• _What you are asked to do_:
The response should consist of the records that follow, printed exactly.

• _Exercise material_:
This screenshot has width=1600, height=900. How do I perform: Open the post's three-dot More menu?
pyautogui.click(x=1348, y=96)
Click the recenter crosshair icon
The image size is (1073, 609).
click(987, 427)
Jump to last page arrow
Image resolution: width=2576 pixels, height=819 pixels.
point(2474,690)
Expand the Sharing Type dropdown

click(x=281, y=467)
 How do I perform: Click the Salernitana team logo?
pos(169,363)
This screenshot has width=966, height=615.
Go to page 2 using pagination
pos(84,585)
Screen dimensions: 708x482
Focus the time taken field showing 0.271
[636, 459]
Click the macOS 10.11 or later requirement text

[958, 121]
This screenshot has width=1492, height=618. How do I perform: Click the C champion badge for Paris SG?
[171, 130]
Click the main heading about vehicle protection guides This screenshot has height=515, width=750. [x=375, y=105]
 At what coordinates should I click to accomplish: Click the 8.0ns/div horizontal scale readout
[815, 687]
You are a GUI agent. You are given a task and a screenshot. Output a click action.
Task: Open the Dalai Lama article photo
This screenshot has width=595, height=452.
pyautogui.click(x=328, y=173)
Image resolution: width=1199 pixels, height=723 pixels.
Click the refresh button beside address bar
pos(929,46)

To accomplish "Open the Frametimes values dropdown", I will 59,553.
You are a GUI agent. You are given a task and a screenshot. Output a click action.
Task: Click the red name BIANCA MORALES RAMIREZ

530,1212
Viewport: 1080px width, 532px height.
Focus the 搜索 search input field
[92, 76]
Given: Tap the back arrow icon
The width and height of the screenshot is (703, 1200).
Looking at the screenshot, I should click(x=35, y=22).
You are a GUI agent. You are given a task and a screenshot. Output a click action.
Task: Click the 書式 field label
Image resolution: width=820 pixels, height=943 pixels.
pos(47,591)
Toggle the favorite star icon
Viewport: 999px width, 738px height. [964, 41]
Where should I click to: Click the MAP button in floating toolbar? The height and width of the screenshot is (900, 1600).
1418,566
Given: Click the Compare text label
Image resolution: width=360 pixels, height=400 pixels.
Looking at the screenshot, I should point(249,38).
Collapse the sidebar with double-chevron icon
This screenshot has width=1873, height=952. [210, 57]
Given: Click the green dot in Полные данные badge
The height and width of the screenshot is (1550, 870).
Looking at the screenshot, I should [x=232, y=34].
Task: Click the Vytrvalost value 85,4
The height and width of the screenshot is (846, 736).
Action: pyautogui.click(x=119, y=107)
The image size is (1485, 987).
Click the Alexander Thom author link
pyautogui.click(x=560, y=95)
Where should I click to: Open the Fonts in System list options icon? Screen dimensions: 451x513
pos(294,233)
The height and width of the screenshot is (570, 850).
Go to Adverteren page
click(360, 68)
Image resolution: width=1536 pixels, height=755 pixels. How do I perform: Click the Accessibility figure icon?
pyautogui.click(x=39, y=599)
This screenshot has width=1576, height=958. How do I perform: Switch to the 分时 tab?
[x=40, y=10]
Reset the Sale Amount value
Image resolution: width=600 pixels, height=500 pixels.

• _Result of the exercise_:
This screenshot has width=1600, height=900. How do I perform: Open the post's three-dot More menu?
pyautogui.click(x=1348, y=96)
Click the recenter crosshair icon
The image size is (1073, 609).
click(987, 427)
Jump to last page arrow
Image resolution: width=2576 pixels, height=819 pixels.
point(2474,690)
Expand the Sharing Type dropdown

click(x=281, y=467)
 How do I perform: Click the Salernitana team logo?
pos(169,363)
This screenshot has width=966, height=615.
Go to page 2 using pagination
pos(84,585)
Screen dimensions: 708x482
Focus the time taken field showing 0.271
[636, 459]
Click the macOS 10.11 or later requirement text

[958, 121]
This screenshot has width=1492, height=618. How do I perform: Click the C champion badge for Paris SG?
[171, 130]
Click the main heading about vehicle protection guides This screenshot has height=515, width=750. [x=375, y=105]
 At what coordinates should I click to accomplish: Click the 8.0ns/div horizontal scale readout
[815, 687]
You are a GUI agent. You are given a task and a screenshot. Output a click action.
Task: Open the Dalai Lama article photo
This screenshot has width=595, height=452.
pyautogui.click(x=328, y=173)
Image resolution: width=1199 pixels, height=723 pixels.
Click the refresh button beside address bar
pos(929,46)

To accomplish "Open the Frametimes values dropdown", I will 59,553.
You are a GUI agent. You are given a task and a screenshot. Output a click action.
Task: Click the red name BIANCA MORALES RAMIREZ

530,1212
Viewport: 1080px width, 532px height.
Focus the 搜索 search input field
[92, 76]
Given: Tap the back arrow icon
The width and height of the screenshot is (703, 1200).
Looking at the screenshot, I should click(x=35, y=22).
You are a GUI agent. You are given a task and a screenshot. Output a click action.
Task: Click the 書式 field label
Image resolution: width=820 pixels, height=943 pixels.
pos(47,591)
Toggle the favorite star icon
Viewport: 999px width, 738px height. [964, 41]
Where should I click to: Click the MAP button in floating toolbar? The height and width of the screenshot is (900, 1600).
1418,566
Given: Click the Compare text label
Image resolution: width=360 pixels, height=400 pixels.
Looking at the screenshot, I should point(249,38).
Collapse the sidebar with double-chevron icon
This screenshot has width=1873, height=952. [210, 57]
Given: Click the green dot in Полные данные badge
The height and width of the screenshot is (1550, 870).
Looking at the screenshot, I should [x=232, y=34].
Task: Click the Vytrvalost value 85,4
The height and width of the screenshot is (846, 736).
Action: pyautogui.click(x=119, y=107)
The image size is (1485, 987).
Click the Alexander Thom author link
pyautogui.click(x=560, y=95)
Where should I click to: Open the Fonts in System list options icon? Screen dimensions: 451x513
pos(294,233)
The height and width of the screenshot is (570, 850).
Go to Adverteren page
click(360, 68)
Image resolution: width=1536 pixels, height=755 pixels. How do I perform: Click the Accessibility figure icon?
pyautogui.click(x=39, y=599)
This screenshot has width=1576, height=958. How do I perform: Switch to the 分时 tab?
[x=40, y=10]
Reset the Sale Amount value
Image resolution: width=600 pixels, height=500 pixels.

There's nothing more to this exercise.